» SELECTED EXTRACT:
- - - - -
Tuesday, December 14, 2010

Agnos/Atheos

Here's a story. A bedtime story, a fairy tale guaranteed to put both the listener and the teller to sleep in less than five minutes. I wish I could say I thought it up myself, but I can only claim copyright to this (über-pseudo-scientific and tedious) modernized account: (This is a version, to some extent by way of Alan Watts, of the ancient Hindu Upanishad cosmology, or sacred text on the origin of everything.)

Once upon a time, so the tale begins...

Picture the situation, the beginning of it all: no thing there, not even time and space. Got the picture? Well then, the picture you have is wrong, forget it: not even nothing existed - it can't be pictured, there was no canvas. Until there arose Brahman, who appeared and thought 'what the?'. Just try to suspend your disbelief for a moment. You can call it Brahman, or God, or, in the religion of science, a Singularity. (In the theory of the Big Bang, I understand, major leaps of faith surrounding the singularity - what it was, what preceded it, etc. - are necessary. In a fairy tale we need a proper name for such a thing...). And it was aware of absolutely nothing but awareness itself. And after some infinite spans of not-time elapsed, it became aware of boredom. That's right, this Brahman dude was bored, all alone with less than nothing to do.

So it turns into a thought - how, out of what, you might wonder? Out of no-nothingness, that's what (remember the disbelief suspension thing) - and the thought becomes time, and it becomes space. And this Brahman character is, like, woah dude, this is cool - time and space - he feels vast. After several more infinite eons pass, he gets bored again. Yes, time and space - we're talking infinite time and space no less (though these infinities kind of wrap in on themselves) - these are pretty cool to get lost in. I mean, heads to this very day can't quite wrap their minds around these - time and space - no matter how many hallucinogenic substances they ingest.

Eons pass again when bored Brahman suddenly has another incredible insight, and BAM, he turns into matter and energy. Within seconds he grows to galactic proportions, with infinite energy shooting around in all its spectra of radiation. Pushing pushing into the darkness it goes. In fact, creating the very concept of darkness as it expands. More eons pass, and Brahman has experienced about enough of being gamma rays, photons, x-rays, electrons, quarks, gluons, stars, comets, asteroids, galaxies, quasars, black holes, supernovas, etc. He starts to, like, fall asleep in the back of a physics lecture. (Perhaps you can relate to such a sleepy state of mind right now...)
- - - - -
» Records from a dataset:
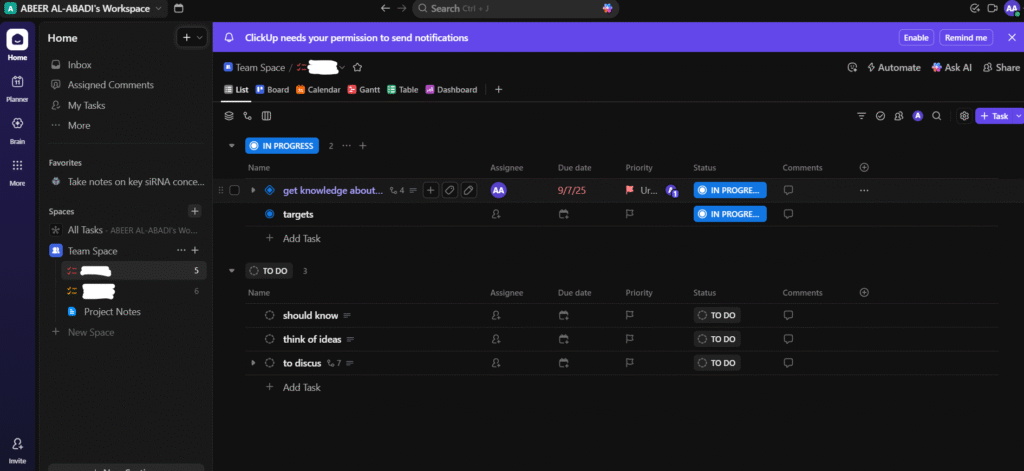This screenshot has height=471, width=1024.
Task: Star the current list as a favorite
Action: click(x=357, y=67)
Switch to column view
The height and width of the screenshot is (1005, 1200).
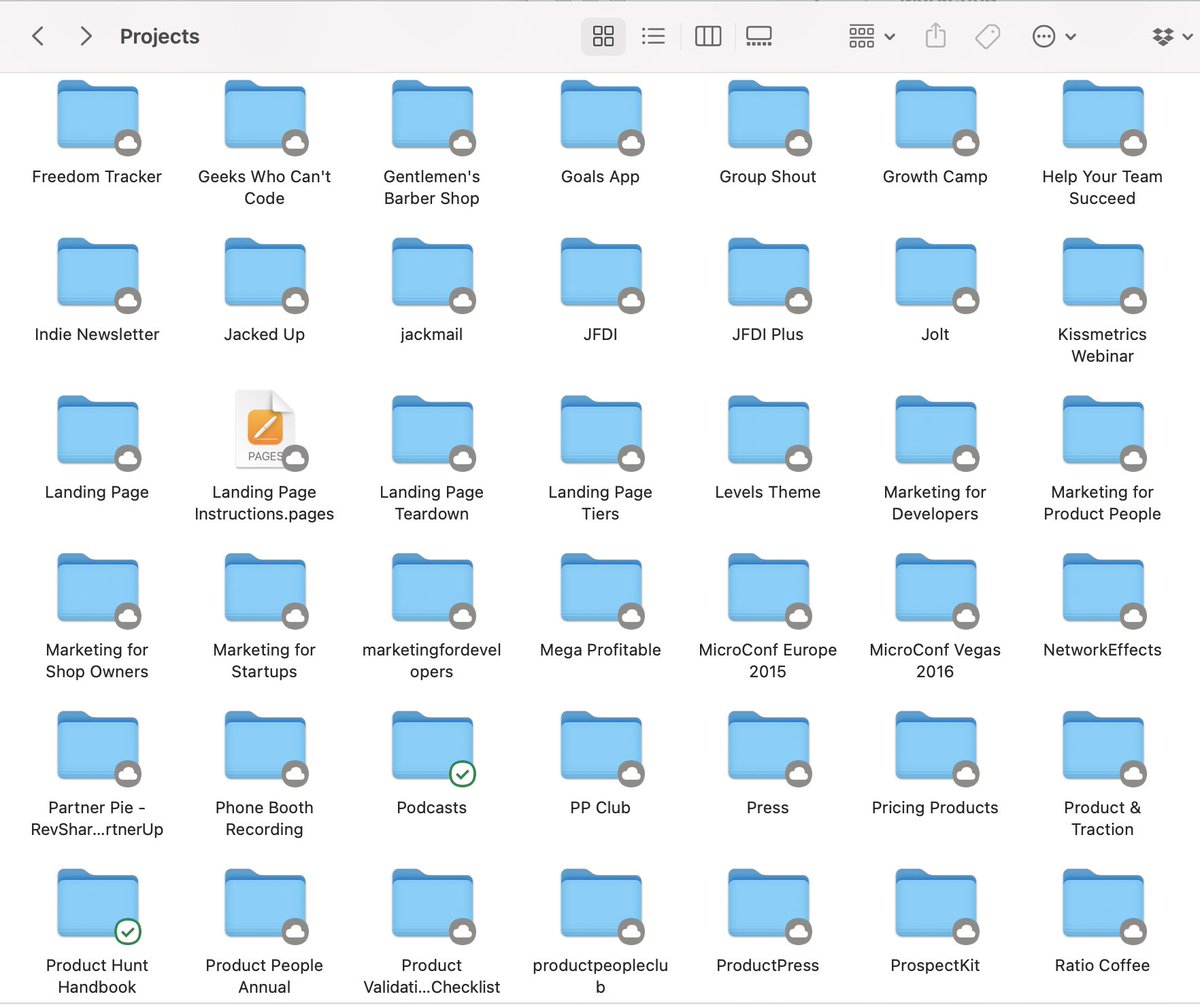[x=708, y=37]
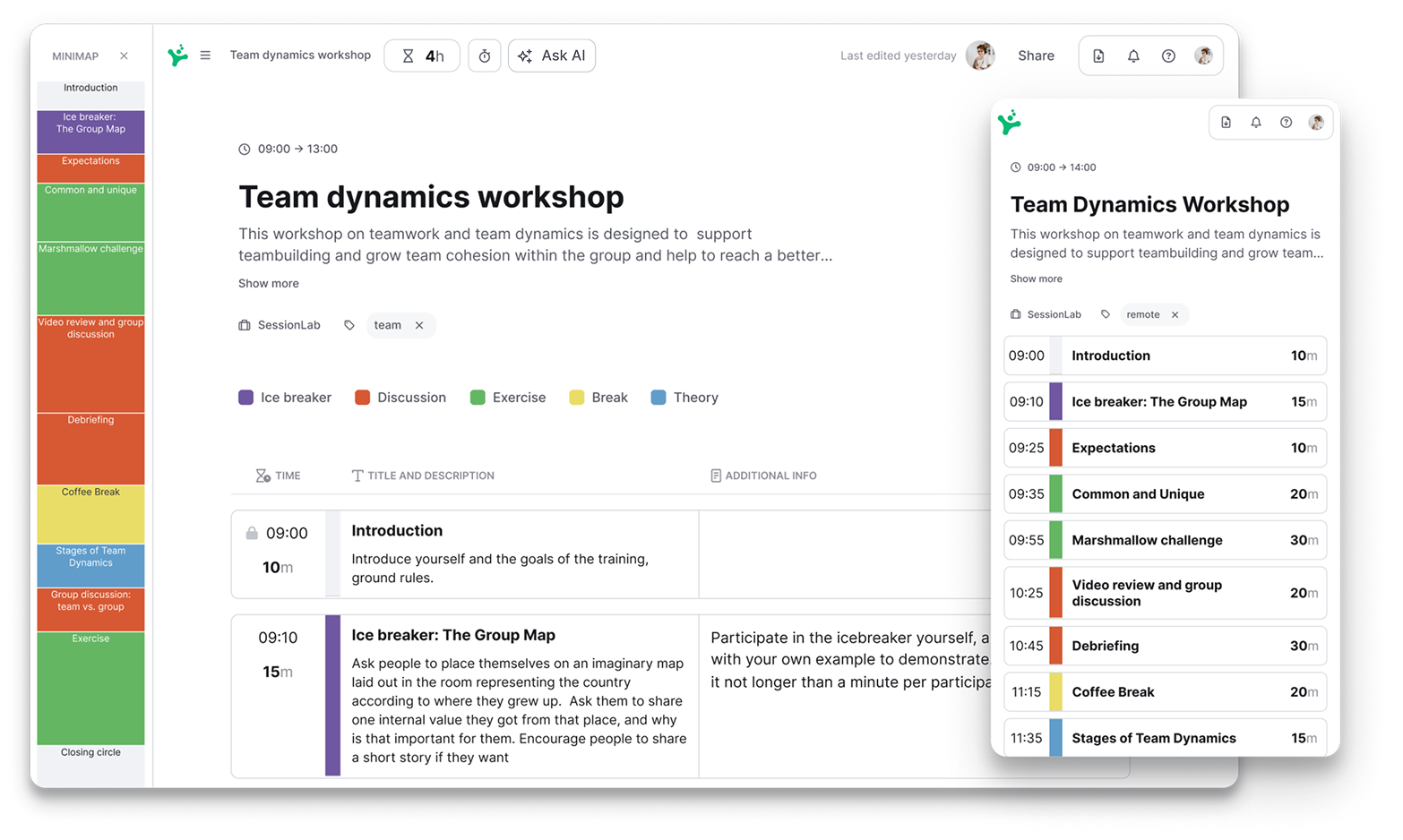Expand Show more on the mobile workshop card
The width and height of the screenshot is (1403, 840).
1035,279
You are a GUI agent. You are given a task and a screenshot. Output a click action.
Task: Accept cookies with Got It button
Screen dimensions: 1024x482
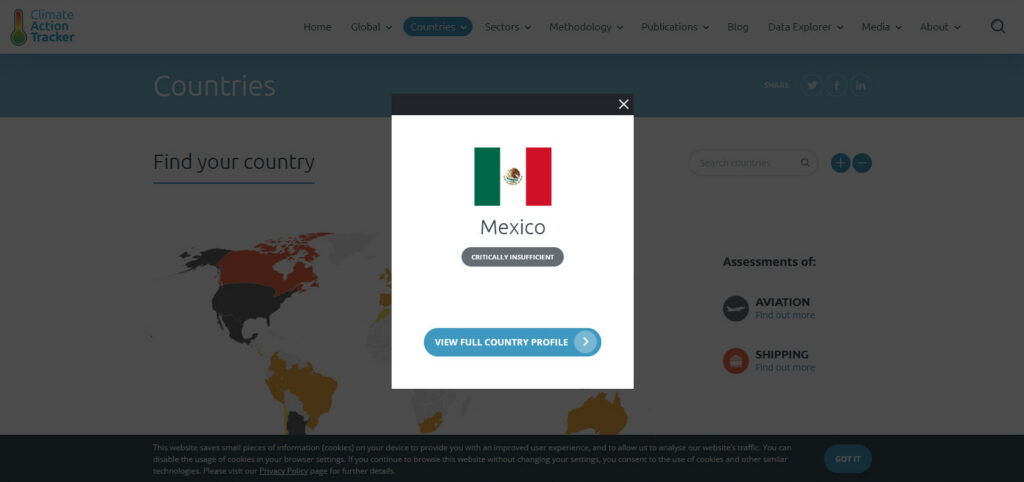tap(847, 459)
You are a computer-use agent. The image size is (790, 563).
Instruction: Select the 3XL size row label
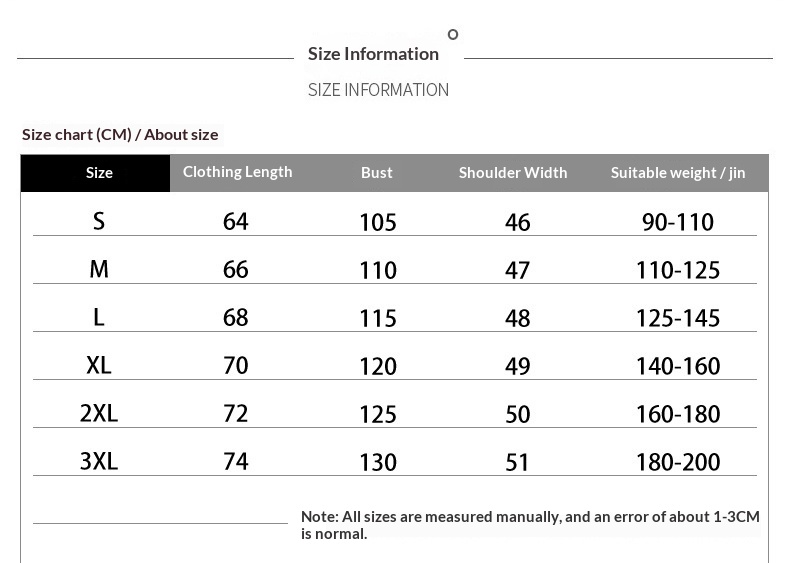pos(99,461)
- - - - -
» DIRECTION 1: From the Agnos/Atheos post, extract word for word the part that opens with the words containing "So it turns" and closes with "substances they ingest.".
» DIRECTION 2: In the Agnos/Atheos post, which names does the narrator say you can call the first being?
» DIRECTION 3: Proceed with the Agnos/Atheos post, the bedtime story about Brahman, beginning right after its last sentence.

» FINAL ANSWER 1:
So it turns into a thought - how, out of what, you might wonder? Out of no-nothingness, that's what (remember the disbelief suspension thing) - and the thought becomes time, and it becomes space. And this Brahman character is, like, woah dude, this is cool - time and space - he feels vast. After several more infinite eons pass, he gets bored again. Yes, time and space - we're talking infinite time and space no less (though these infinities kind of wrap in on themselves) - these are pretty cool to get lost in. I mean, heads to this very day can't quite wrap their minds around these - time and space - no matter how many hallucinogenic substances they ingest.

» FINAL ANSWER 2: Brahman, God, a Singularity

» FINAL ANSWER 3:
Luckily, he has a really cool daydream: planets. He wakes up and finds himself becoming a vast array of the humongous spheres. These are really cool - they'd come spinning out of stars (another great idea), and collide with other cosmic flotsam. Occasionally they'd split apart, maybe merge back together. Brahman is having the time of his life, doing the mashed planet, it goes like this. But alas, after some billions of years, even this grows tedious.

So Brahman brings his attention to one of these planet spheres he is now comprised of. There are probably other special ones, but let's imagine he focuses on one in particular. Like if you have a pimple, you are 15, are going to the dance tonight, and all you can think about is how to make it go away. Or your favorite book you keep coming back to read, say, The Count of Monte Cristo. Sure, you know how it ends, but still, each time there is something new. (And why do the good guy and bad guy's names both begin with Dan? What's with Dan?)

Well, he doesn't know how this particular planet will turn out. He doesn't know about any of them. And imagine, being all these different planets and stuff is really hard to keep track of, he kind of zones out or drifts off from time to time, and almost forgets what is happening. Like maybe his 'planet x' (aka Alison - hey you in back there, wake up!), forgets that her biggest moon had just settled into orbit maybe a billion years earlier. And that it is actually composed of the same cosmic stardust; Brahman kind of forgets some of the details. In fact, the further he gets from his first big idea - remember the BAM - the less he can easily remember.

So he brings his concentration to one particular planet in a galaxy he notices one day. It's as if he's admiring himself in a mirror, kind of looking along the galaxy edge - like it was a big pizza crust - all the stars lining up like a dense white cloud. It made him think of something he hadn't ever seen - a premonition of sorts - it looked a little like milk. Way like milk. (Ba dump bump.) Some day he might become a she-goat, and feed some kids, and spill some milk. (But we are getting ahead of things here.)

He feels the draw of this particular planet in the milky galaxy, like I said, and brings his full attention to it. Was it something I ate? he might think. Or, what is that bump on my back, could you tell me what it is, hon', I can't quite see it in the mirror? Well, the more he probes and prods, the more fascinated he becomes, imagining all the things he could turn into on this planet. There are all kinds of different atoms and elements he'd managed to become and gather together in this one place. He discovers that if he turns into two little hydrogens they would want to stick to one big oxygen atom. And man, this is a blast - he does it a gazillion times, then a gazillion more. Sometimes this combo gets cold and hard, sometimes cold and soft and fluffy, and sometimes all hot and steamy; but when his temperature is just right - a very narrow band of temperatures would do this - he gets all swishy and flows all over his planet self. Way cool. He does that a bunch. Till he is blue in the face.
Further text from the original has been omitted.